Meninggal di Malaysia, Tiga Jenazah Pekerja Migran Ilegal Tiba di Kupang
Jumlah pekerja migran ilegal asal NTT yang meninggal di luar negeri terus bertambah. Pada Sabtu (16/9/2023), tiga jenazah pekerja migran ilegal yang meninggal di Malaysia tiba di Bandara El Tari, Kupang.
Oleh
KORNELIS KEWA AMA
·3 menit baca
KUPANG, KOMPAS —Tiga jenazah pekerja migran ilegal tiba di Bandara El Tari, Kupang, Nusa Tenggara Timur, Sabtu (16/9/2023). Ketiganya bekerja di lokasi berbeda di Malaysia dan meninggal dunia karena sakit.

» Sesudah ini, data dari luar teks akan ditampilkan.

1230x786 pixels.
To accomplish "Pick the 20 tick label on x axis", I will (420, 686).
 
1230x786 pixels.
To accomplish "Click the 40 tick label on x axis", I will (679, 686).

Peristiwa ini menambah daftar panjang pekerja migran ilegal asal NTT yang meninggal di luar negeri.
Identitas tiga jenazah itu adalah Robertus Beremau (48), warga Desa Umaklaran, Kecamatan Tasifeto Timur, Kabupaten Belu; Suria Thalib (34), warga Desa Bheramari, Kecamatan Nangapanda, Kabupaten Ende; dan Agustinus Bria Klau (51), warga Desa Biris, Kecamatan Wewiku, Kabupaten Malaka.
Koordinator Pendampingan Advokasi untuk Keadilan dan Perdamaian (Padma) Indonesia, Gabriel Goa, mengatakan, jenazah Robertus Beremau tiba di Bandara El Tari dengan maskapai Citilink pada Sabtu pukul 06.00 Wita. Sementara itu, dua jenazah lain tiba dengan pesawat Garuda Indonesia pukul 12.45 Wita.
Dengan kedatangan tiga jenazah tersebut, Gabriel menyebut, jumlah pekerja migran ilegal asal NTT yang meninggal di luar negeri pada tahun ini telah mencapai 107 orang. Mereka terdiri dari 76 laki-laki dan 31 perempuan.
”Korban terbanyak dari Kabupaten Malaka sebanyak 22 orang. Menyusul dari Ende sebanyak 16 orang, Flores Timur ada 12 orang, dan Kabupaten Timor Tengah Selatan sebanyak 10 orang,” kata Gabriel di Kupang, Sabtu (16/9/2023).
Gabriel menuturkan, pada tahun ini, rata-rata ada 11 pekerja migran illegal asal NTT yang meninggal di luar negeri setiap bulan. Sebagian besar dari mereka meninggal karena sakit. Para pekerja migran pria biasanya bekerja di sejumlah perkebunan besar, seperti kelapa sawit, cokelat, durian, cengkeh, dan tanaman hortikultura.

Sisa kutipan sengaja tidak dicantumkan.